Cadillac global chief expected to resume former Washington lobbying job

Global Cadillac chief Robert Ferguson was previously vice president for global public policy.

DETROIT (Reuters) -- General Motors Co. plans to shift its global Cadillac chief back to focus full time on his former lobbying position in Washington as the automaker deals with fallout from defective ignition switches linked to at least 13 deaths, a person familiar with the plans said Thursday.

Robert Ferguson, who was named senior vice president in charge of global Cadillac in October 2012, was sent last month by CEO Mary Barra to Washington to steer the response to the crisis, which resulted in the recall of 2.6 million vehicles and the filing of numerous lawsuits against the company.
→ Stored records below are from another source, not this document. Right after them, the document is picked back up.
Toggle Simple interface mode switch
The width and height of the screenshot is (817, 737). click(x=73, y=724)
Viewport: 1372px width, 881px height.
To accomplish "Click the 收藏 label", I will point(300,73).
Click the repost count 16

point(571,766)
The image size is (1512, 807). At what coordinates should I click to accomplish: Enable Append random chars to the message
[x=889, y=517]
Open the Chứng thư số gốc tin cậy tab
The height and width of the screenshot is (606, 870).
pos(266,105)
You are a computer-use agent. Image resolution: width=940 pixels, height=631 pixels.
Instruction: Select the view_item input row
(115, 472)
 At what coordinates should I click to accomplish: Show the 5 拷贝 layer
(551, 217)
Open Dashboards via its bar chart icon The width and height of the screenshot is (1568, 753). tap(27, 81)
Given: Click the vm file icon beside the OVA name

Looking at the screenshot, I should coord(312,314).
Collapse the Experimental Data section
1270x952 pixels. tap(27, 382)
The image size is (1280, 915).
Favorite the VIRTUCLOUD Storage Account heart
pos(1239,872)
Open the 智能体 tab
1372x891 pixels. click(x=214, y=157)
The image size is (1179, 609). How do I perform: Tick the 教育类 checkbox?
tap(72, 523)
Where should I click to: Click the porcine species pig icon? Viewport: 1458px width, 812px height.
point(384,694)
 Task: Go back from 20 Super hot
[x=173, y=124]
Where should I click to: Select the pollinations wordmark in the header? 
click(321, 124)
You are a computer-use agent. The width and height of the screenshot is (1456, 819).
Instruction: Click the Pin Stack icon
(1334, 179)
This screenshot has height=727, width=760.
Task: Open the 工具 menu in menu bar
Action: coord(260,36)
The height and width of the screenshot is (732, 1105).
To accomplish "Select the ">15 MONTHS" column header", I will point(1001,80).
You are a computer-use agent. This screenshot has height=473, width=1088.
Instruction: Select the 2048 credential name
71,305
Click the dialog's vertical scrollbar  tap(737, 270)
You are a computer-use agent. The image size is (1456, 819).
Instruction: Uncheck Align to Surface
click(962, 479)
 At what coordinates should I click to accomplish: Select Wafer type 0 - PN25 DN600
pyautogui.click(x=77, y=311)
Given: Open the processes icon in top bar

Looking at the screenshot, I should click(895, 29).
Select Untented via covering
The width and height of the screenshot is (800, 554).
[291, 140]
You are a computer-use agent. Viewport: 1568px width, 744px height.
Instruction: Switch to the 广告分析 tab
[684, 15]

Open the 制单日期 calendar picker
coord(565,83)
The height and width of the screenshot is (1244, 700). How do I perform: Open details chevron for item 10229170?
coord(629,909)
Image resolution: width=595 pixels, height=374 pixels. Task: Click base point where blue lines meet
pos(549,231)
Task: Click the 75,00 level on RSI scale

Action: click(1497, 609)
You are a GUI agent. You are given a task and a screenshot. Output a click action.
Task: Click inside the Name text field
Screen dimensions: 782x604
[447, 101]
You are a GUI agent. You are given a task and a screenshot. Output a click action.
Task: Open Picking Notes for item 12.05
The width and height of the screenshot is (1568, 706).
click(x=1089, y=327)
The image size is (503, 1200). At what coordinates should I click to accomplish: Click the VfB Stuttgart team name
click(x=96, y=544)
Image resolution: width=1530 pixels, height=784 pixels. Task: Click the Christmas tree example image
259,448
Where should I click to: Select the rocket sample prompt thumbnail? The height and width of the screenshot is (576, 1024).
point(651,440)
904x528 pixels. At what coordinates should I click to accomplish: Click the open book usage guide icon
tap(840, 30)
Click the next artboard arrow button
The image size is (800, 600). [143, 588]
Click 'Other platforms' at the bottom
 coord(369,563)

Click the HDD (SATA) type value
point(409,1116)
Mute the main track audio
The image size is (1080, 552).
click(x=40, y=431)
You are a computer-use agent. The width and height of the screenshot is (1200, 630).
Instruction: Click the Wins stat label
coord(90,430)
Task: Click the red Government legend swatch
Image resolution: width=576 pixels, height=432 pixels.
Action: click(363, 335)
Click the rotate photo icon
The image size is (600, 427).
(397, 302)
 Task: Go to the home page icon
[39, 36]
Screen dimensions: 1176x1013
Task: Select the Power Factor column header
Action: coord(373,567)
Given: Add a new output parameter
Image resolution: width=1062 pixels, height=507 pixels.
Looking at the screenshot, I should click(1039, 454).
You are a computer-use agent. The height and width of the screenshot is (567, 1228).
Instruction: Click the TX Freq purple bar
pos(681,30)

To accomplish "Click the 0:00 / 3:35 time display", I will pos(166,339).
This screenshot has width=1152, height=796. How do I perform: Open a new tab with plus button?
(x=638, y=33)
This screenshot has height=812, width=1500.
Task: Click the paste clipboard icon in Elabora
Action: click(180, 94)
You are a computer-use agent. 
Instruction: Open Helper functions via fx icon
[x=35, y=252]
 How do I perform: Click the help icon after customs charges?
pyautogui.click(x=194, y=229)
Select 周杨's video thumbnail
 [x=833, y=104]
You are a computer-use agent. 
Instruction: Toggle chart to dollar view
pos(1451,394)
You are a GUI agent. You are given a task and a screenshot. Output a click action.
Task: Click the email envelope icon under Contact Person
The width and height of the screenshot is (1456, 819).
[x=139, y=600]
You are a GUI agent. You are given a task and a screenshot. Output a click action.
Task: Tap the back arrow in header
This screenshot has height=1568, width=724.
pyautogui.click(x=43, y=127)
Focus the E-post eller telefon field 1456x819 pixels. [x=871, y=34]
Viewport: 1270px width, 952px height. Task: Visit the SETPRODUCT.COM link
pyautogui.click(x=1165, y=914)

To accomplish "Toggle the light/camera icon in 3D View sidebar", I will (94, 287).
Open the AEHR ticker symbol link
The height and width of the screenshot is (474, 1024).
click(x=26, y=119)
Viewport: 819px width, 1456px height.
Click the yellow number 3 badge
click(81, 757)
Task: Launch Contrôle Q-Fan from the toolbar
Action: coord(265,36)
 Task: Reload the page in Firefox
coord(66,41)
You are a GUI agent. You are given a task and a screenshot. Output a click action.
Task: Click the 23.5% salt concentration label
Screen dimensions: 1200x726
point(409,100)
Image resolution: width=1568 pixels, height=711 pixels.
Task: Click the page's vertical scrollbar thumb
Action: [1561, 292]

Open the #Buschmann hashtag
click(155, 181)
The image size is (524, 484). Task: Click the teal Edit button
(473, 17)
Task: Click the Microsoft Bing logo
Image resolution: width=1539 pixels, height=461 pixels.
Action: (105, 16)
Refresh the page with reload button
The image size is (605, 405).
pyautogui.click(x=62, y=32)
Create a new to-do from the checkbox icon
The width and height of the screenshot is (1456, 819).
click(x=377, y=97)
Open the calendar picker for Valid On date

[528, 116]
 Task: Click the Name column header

The person asked not to be identified discussing the company's plans.

GM has not said that the job in Washington is permanent or if it removed his responsibility for Cadillac.

"We are drawing people from all parts of our business to help guide our response to the current recall," GM spokesman Greg Martin said. "Bob is a part of this team and is helping lead our communications and government relations response to the recall."

Ferguson joined GM in 2010 and was previously vice president for global public policy. He was responsible for GM's federal, state and international government relations and public policy activities in the United States and around the globe. He was replaced by Selim Bingol, who left GM this week.

Before joining GM, Ferguson was a senior strategist at communications firm Public Strategies and spent 10 years as an executive at AT&T.

The Wall Street Journal earlier reported that Barra planned to hand the Cadillac job to Uwe Ellinghaus, the brand's top marketing chief and a former executive with BMW. A Cadillac spokesman said no changes have been made to how the brand operates.